### REQUIRED ACTION 1
Answer these questions using the playoffs blog post below:
(a) At which restaurant did the Saturday dinner take place?
(b) Which player does the writer call one of their favorite Red Sox?
(c) Counting the game played that day, how many times had the Red Sox and Yankees met in the last two years?
### REQUIRED ACTION 2
In the playoffs blog post below, copy out the stretch from "And then Sunday" through "on my ride home." with the wording unchanged.

*** SOURCE PASSAGE ***

If you’re looking for good chocolate, by the way, Scharffen Berger does a good job. I recommend their factory tour the next time you’re in Berkeley, too.

playoffs, round two

Tuesday, October 19th, 2004

Imagine: last Friday, I thought the playoffs were getting boring. 2-0 leads in both series, no reason to think that either underdog had much of a chance. When driving to the restaurant on Saturday, the Red Sox had taken a lead, so I was starting to perk up, but by the time the meal was over, they’d given up 13 runs, with more to come. (The dinner was at the excellent Shiki Sushi, which we went to for the first time. I’m not sure the sushi is quite as good as that at Sushitomi, but that’s a very high standard, and the non-sushi parts of the menu are much more varied. With monthly specials that, this month, included three matsutake mushroom specials and a monkfish liver special. Very friendly staff, nice ambience. It won’t replace Sushitomi as our Japanese restaurant of choice, but if they were both equally far away from our house, we’d probably go to both equally often.)

And then Sunday looked like more of the same - the Red Sox took a lead, the Yankees took the lead back, and that was that. Except it wasn’t that - the Red Sox tied it against Rivera in the ninth, and won in the twelfth. But I still wasn’t convinced; at work on Monday, I saw (well, “saw” - I just was watching icons on a Java applet) the Red Sox take the lead, I saw the Red Sox lose the lead, I thought it was probably over. But then, just as I was leaving work, the Red Sox tied it up; by this time, I was starting to learn my lesson, and was looking forward to listening to them win on my ride home.

The game did not, however, finish on my ride home, or even two hours after my ride home. I won’t go through the blow-by-blow, except to say that Tim Wakefield is one of my favorite Red Sox. The thing is, though, that apparently wasn’t even the best game played yesterday - by all accounts, the Astros / Cardinals game, which basically started and finished while the Red Sox and Yankees were in extra innings, was an absolute classic. Great pitching, of course, great defense (I had no idea Carlos Beltran was such a good fielder), and as dramatic a finish as one could hope for.

And, as I type this, the Red Sox just forced game 7. I never ever expected Curt Shilling to appear again in the postseason; and what an appearance! Nice to see the umps get calls right, too - I actually kind of expected them to get the home run call right, but I’m really impressed that they got the other play right, where Alex Rodriguez knocked the ball out of Arroyo’s hand. I can’t wait until tomorrow…

Side note: I’m really glad baseball switched to an unbalanced schedule last year. The AL West ended in as exciting a manner as possible, with Texas, Anaheim, and Oakland slugging it out (though I would have preferred a different outcome, of course), and, as I learned on the radio today, the Red Sox and Yankees’ game today was their 51st meeting in the last two years. (Splitting the previous fifty meetings equally.) That’s the way it should be.

*** End of SOURCE PASSAGE ***
*** MATERIAL SHOWN ***

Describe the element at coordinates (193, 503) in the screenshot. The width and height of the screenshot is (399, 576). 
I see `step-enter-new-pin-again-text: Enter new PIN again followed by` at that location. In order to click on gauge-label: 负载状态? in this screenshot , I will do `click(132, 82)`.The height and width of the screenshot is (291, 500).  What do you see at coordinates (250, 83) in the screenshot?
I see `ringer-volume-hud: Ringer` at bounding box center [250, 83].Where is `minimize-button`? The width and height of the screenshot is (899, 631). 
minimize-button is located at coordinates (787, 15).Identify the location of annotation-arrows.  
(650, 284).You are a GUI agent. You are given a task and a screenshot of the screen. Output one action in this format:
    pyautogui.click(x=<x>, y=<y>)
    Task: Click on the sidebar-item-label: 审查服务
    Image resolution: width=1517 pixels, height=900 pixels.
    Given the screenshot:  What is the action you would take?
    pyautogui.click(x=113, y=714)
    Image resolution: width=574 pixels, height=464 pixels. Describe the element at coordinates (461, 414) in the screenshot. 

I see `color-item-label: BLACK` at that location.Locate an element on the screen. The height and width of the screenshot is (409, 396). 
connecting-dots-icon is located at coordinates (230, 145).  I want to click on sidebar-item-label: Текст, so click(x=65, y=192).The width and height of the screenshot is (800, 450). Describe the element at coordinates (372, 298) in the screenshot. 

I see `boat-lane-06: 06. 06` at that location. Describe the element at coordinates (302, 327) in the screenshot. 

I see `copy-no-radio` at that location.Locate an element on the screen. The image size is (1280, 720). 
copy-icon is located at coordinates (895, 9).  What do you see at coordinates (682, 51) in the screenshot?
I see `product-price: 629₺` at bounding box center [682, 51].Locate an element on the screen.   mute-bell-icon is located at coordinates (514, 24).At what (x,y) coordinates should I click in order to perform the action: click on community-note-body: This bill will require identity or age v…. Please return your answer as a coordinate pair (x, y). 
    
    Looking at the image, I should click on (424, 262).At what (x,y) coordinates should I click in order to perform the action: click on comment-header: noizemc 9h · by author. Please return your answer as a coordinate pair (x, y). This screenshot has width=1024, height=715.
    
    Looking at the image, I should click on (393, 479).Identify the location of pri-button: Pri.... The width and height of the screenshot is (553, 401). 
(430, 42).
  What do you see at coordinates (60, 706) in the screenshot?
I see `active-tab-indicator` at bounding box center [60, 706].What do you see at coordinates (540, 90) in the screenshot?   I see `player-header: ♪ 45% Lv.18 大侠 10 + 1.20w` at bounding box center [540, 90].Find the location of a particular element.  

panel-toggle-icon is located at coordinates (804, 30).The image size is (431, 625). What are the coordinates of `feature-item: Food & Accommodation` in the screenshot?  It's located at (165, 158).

*** End of MATERIAL SHOWN ***

### RESPONSE 1
(a) Shiki Sushi
(b) Tim Wakefield
(c) 51

### RESPONSE 2
And then Sunday looked like more of the same - the Red Sox took a lead, the Yankees took the lead back, and that was that. Except it wasn’t that - the Red Sox tied it against Rivera in the ninth, and won in the twelfth. But I still wasn’t convinced; at work on Monday, I saw (well, “saw” - I just was watching icons on a Java applet) the Red Sox take the lead, I saw the Red Sox lose the lead, I thought it was probably over. But then, just as I was leaving work, the Red Sox tied it up; by this time, I was starting to learn my lesson, and was looking forward to listening to them win on my ride home.